# TO DO
For the string "agent", find every matching line in the records and copy it.

*** DATA IN THIS EXERCISE Section Begins ***

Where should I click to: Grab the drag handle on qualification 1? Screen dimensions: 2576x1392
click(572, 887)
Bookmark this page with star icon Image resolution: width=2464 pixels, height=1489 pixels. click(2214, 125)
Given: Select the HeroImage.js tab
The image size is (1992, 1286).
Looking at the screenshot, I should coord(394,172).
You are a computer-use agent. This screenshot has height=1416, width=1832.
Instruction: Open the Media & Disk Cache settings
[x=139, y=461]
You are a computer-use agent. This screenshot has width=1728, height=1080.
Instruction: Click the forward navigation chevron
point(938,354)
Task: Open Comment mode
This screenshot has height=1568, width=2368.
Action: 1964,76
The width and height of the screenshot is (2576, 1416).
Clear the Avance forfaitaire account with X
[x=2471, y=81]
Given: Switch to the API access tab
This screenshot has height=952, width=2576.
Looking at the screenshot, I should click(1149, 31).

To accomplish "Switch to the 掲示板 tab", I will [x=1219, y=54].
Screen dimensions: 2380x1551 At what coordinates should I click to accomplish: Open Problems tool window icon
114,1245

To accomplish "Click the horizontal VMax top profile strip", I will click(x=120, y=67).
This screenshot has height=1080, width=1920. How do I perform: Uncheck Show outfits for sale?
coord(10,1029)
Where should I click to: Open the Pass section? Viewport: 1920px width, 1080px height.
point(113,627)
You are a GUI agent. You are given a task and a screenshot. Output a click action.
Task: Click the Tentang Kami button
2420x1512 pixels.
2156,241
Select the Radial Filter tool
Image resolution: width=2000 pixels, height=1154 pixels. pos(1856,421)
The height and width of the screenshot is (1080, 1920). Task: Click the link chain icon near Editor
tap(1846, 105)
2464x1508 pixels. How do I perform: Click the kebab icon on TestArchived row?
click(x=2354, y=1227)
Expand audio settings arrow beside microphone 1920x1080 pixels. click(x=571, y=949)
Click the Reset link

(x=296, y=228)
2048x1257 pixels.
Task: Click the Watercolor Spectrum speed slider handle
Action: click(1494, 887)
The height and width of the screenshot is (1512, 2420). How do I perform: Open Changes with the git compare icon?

*** DATA IN THIS EXERCISE Section Ends ***

# COMPLETED TASK
You are a computer-use agent. This screenshot has height=1416, width=1832.
You are a computer-use agent. This screenshot has width=1728, height=1080.
You are a GUI agent. You are given a task and a screenshot. Output a click action.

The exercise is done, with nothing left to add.